● STATED PROBLEM
List every basketball season that the article about Alejo Barovero names as a year span.

● SOURCE DOCUMENT
┏━━

Those unsolicited emails we all get? Alejo Barovero is proof that they are sometimes worth opening, and occasionally even deliver on the gifts they offer.
Barton College men’s basketball coach Ron Lievense received an email from the Argentine some time in the early 2000s, and in it he found himself a future Hall of Fame player.
“Alejo, or his mom, sent out an email to various schools saying that his brother had played at Anderson (University), and that Alejo was looking to come to the United States. I just followed up on the email,” Lievense recalls. “I had never heard of him, never seen him.
“We took him off of (watching) video. We rarely do that, because he was going to cost us a lot of (scholarship) money, and we don’t usually take a kid we haven’t seen personally. But I saw enough on the video that I really liked what I saw.
“I thought he could develop into a really good player. I also liked the fact that he was fluent in English and his mother was a U.S. citizen. His dad was from Argentina, so he’s a dual citizen. There were a lot of things going for him. Thank God he chose to come to Barton.”
Barovero joined the Bulldogs in the fall of 2003. He played sparingly in the 2003-04 season, and became a contributing role player in the 2004-05 season.
It was his junior year, 2005-06, when he emerged as a star player, averaging 16.1 points and 5.6 rebounds for a Barton team that went 28-4, won conference and regional titles, and reached the NCAA Division II Elite Eight for the first time in school history.
“Alejo really developed from his freshman year,” Lievense said. “A lot of that had to do with the fact that we as coaches just had to learn how to use his great talent. We moved him from the three spot to the four spot, and once we did that, the rest is history. He just really blossomed and grew as a player.”
He added 15.6 points per contest over 18 games during Barton’s 2006-07 national championship season, a campaign that for Barovero was interrupted by a broken hand five games into the year.
Because of the injury, Barovero considered redshirting and returning for a full senior season the following year, but ultimately decided against it.

┗━━

● RECORD SET
┏━━

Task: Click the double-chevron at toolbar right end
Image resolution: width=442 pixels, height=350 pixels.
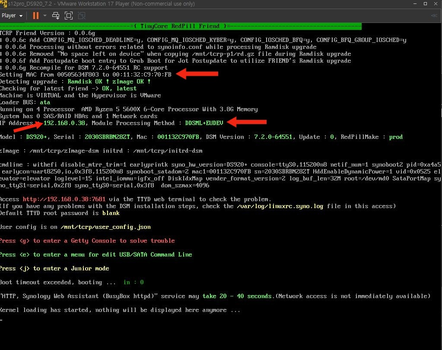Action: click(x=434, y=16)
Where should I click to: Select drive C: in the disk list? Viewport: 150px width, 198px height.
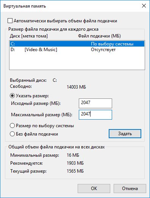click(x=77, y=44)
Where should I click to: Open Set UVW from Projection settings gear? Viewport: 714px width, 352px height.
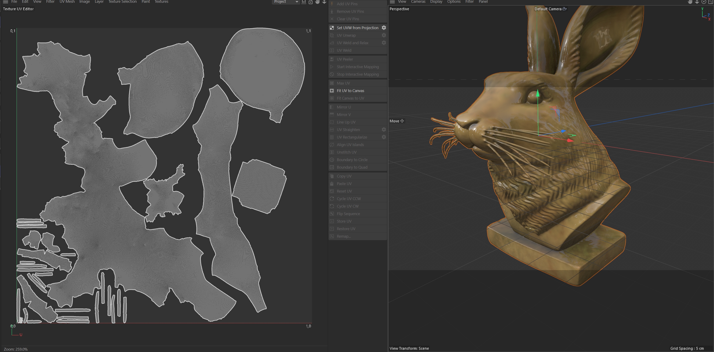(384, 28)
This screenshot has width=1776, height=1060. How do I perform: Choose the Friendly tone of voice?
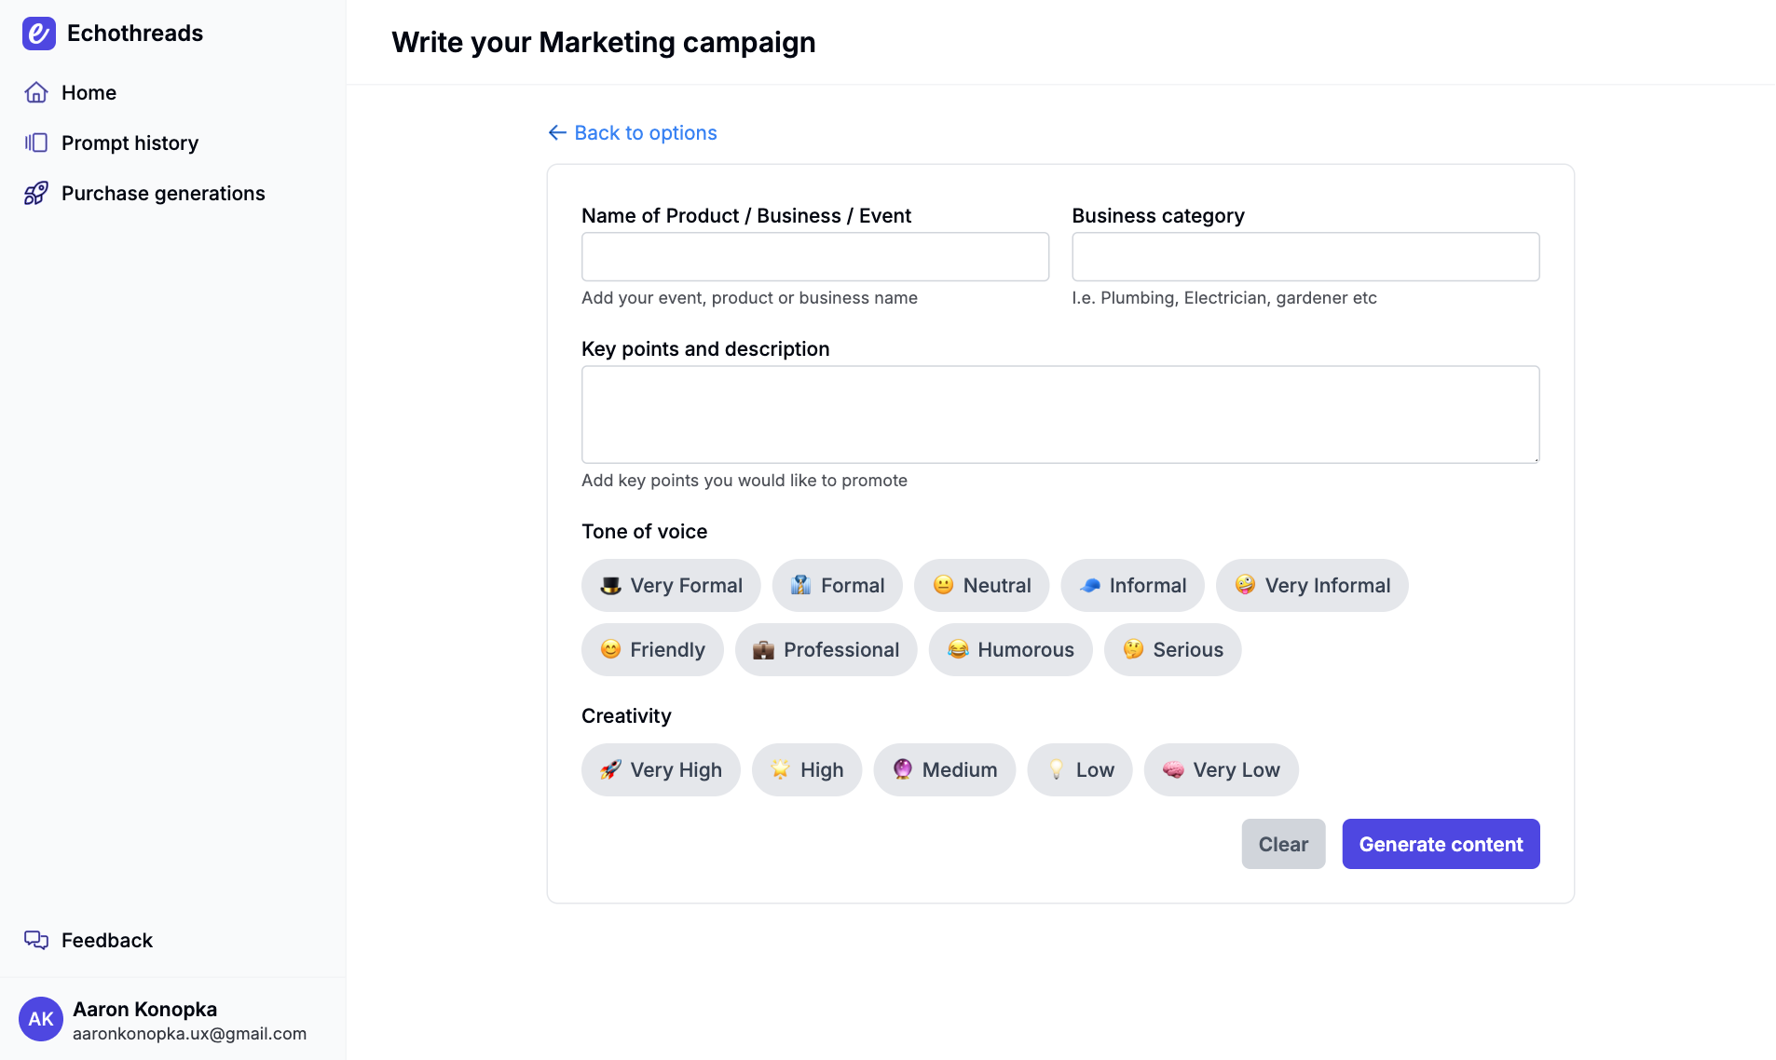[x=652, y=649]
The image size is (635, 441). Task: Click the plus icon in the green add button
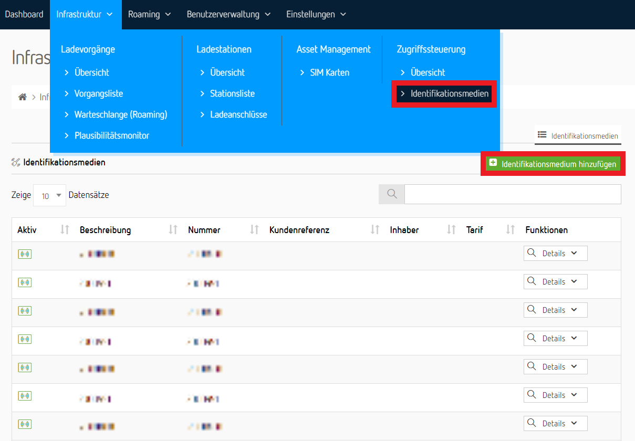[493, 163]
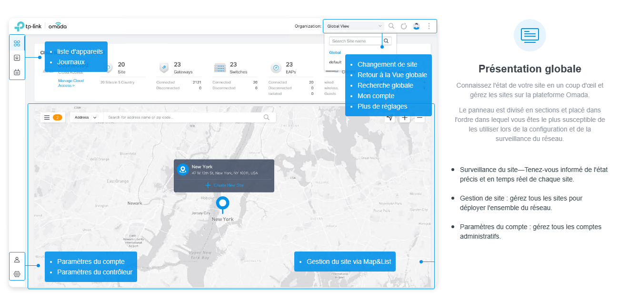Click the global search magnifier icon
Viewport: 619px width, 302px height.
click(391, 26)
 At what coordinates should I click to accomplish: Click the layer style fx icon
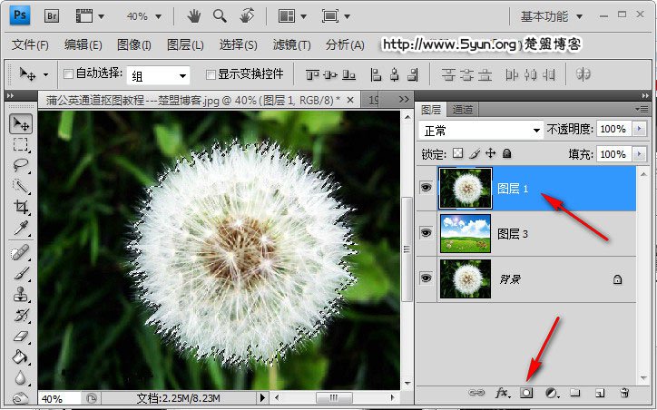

┗━━

● TASK RESPONSE
2003-04, 2004-05, 2005-06, 2006-07